Real fix: ndbmtd should start without errors.
[17 Apr 2009 11:15] Henrik Ingo
ndb_error_report

Attachment: ndb_error_report_20090417132742.tar.bz2 (application/octet-stream, text), 121.84 KiB.

[17 Apr 2009 11:31] Jonas Oreland
logs you uploaded shows error occurring once, with ndbd NOT ndbmtd.
so statement that it's only ndbmtd is false.

generally "OS error code 5: Input/output error" is a OS error.
but we have made some work-around, and identified (for various) customers
some linux-kernel bugs/fixes addresses these.

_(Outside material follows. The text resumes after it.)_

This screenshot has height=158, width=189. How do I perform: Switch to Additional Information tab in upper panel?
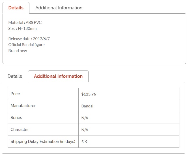pyautogui.click(x=59, y=8)
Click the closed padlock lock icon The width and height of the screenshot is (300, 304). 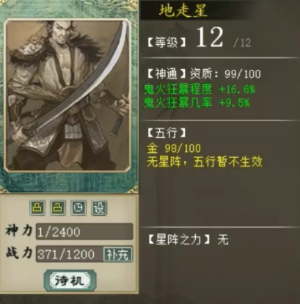point(37,208)
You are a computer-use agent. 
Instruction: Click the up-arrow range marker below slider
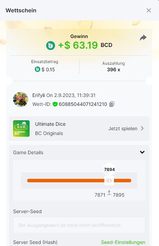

a "dmesg" would be interesting.

also, customers experiencing this problem has gotten it on 6.3

---

conclusion: to make more progress on this we need more elements.
[17 Apr 2009 11:41] Henrik Ingo
Äsch... Sorry about this one guys.

What happens is actually a combination of [normal startup problem] + [old ndb_3_error.log]. I now realise the current problem does not create an error.log, I was just looking at an old file.

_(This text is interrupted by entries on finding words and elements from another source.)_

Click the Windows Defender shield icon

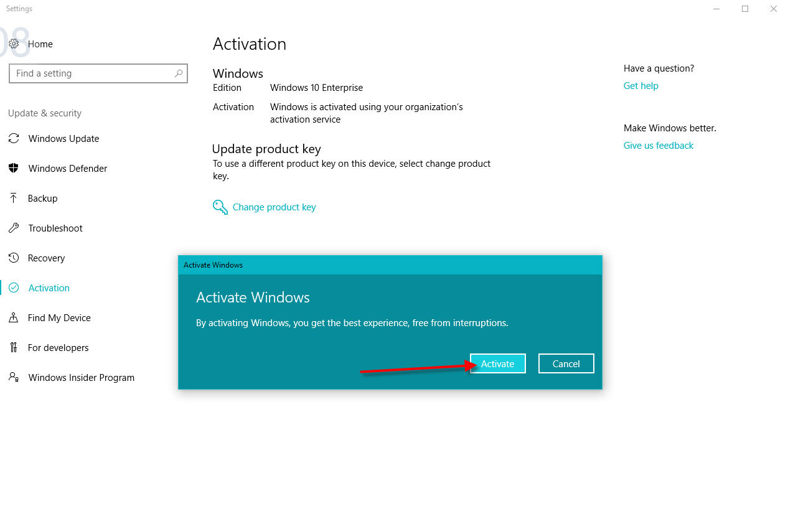click(x=14, y=169)
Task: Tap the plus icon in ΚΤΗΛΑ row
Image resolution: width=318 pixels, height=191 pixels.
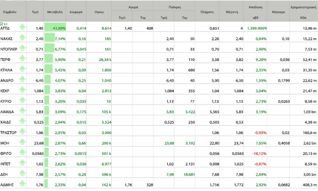Action: click(x=23, y=69)
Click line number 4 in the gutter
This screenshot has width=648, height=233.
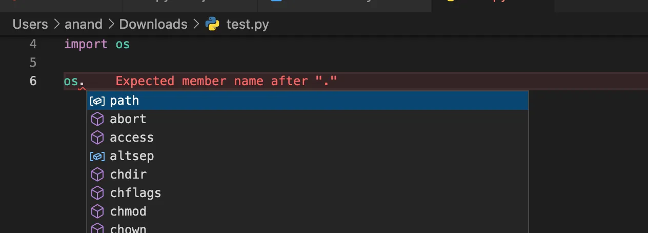click(33, 44)
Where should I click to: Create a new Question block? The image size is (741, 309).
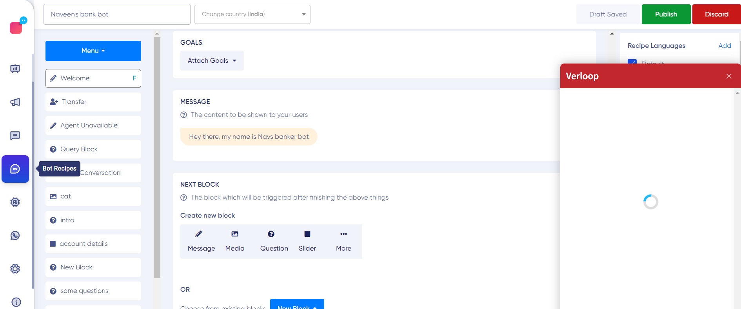(274, 241)
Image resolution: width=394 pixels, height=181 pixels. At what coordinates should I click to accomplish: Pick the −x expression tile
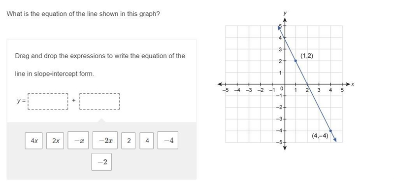(78, 140)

My current error is simply:

2009-04-17 14:34:50 [ndbd] ERROR    -- Unable to setup transporter service port: 192.168.0.100:0!
Please check if the port is already used,
(perhaps the node is already running)
globalTransporterRegistry.start_service() failed
2009-04-17 14:34:50 [ndbd] ALERT    -- Node 3: Forced node shutdown completed.

This would likely be because I'm on 3G today, so the interface that normally would have that IP address is not up.

Feel free to close the bug. (The ndb_3_error.log file might actually have something to do with the problem I used to have, but today is not a reproduction of that one, unfortunately.)
[17 May 2009 23:00] Bugs System
No feedback was provided for this bug for over a month, so it is
being suspended automatically. If you are able to provide the
information that was originally requested, please do so and change
the status of the bug back to "Open".
[18 May 2009 5:52] Henrik Ingo
This bug should be closed.

As explained above, the error was because I was using 3G, while in my config.ini I actually had specified some IP addresses from my internal LAN. (And then mistakenly looked at some old error file.)